Angela Rayner called the changes to free school meals a 'scandal'
Angela Rayner called the changes to free school meals a 'scandal'

More than a million children could miss out on free school meals following the Government’s changes to Universal Credit, the shadow education secretary has warned.

Children in Universal Credit-claiming families with net earnings less than £7,400 will be entitled for free school meals, Children’s Minister Nadhim Zahawi confirmed yesterday following a consultation.

The Government has claimed that the new threshold will lead to approximately 50,000 more children across the country benefiting from a free school meal by 2022.

But Labour’s shadow education secretary and the Children’s Society charity have said a million children living in poverty will miss out on free school meals under the Universal Credit changes.

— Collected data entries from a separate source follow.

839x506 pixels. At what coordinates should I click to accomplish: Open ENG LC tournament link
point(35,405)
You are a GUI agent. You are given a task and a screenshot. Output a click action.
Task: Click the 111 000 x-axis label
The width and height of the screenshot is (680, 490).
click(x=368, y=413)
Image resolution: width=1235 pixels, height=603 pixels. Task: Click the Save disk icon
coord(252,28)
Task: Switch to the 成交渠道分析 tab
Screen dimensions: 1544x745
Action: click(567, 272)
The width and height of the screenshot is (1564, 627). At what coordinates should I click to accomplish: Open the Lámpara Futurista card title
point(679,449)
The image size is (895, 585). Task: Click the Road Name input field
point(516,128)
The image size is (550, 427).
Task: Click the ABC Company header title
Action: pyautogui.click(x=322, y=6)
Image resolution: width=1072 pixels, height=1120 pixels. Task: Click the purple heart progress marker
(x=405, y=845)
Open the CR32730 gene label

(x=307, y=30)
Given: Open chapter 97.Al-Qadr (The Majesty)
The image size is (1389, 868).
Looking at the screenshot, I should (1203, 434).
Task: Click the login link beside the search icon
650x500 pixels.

Angela Rayner, Shadow Education Secretary, said: “It is an absolute scandal that the Conservatives are pressing ahead with a plan that could leave over a million children without a hot meal in schools.

“These plans will create a dangerous cliff-edge in the Universal Credit system and make it harder for families on low incomes to make ends meet.”

If free school meals were offered to all children whose families claim Universal Credit, around two million from poor and low-income families in England would have benefited, critics have claimed

But under new rules, just 700,000 of the 1,700,000 youngsters in poverty who could be helped will receive free school meals, the Children’s Society has previously said.

Last night, the charity said it was "disappointing" that the Government's proposed changes were going ahead.

Paul Whiteman, general secretary of school leaders’ union NAHT, told The Independent that the system needs to be simplified to ensure that less children miss out.

He said: “This doesn’t tackle the central issue that families will still have to prove eligibility before their children can benefit and before schools can receive additional Pupil Premium funding to support them.

“The government must simplify the system that currently means that too many children are still missing out.”

In a statement released yesterday afternoon, Mr Zahawi said: “It is right that we must continue to offer the most disadvantaged young people additional help and I am pleased that, following public consultations, we can extend free school meals and the free early education entitlement for disadvantaged two-year-olds.

“Tens of thousands more children will be entitled to free school meals by 2022 compared to the previous benefits system.”

He added: “I’d like to thank everyone who responded to these consultations; their views will help to ensure every child can access a world-class education and the support reaches those that need it most.”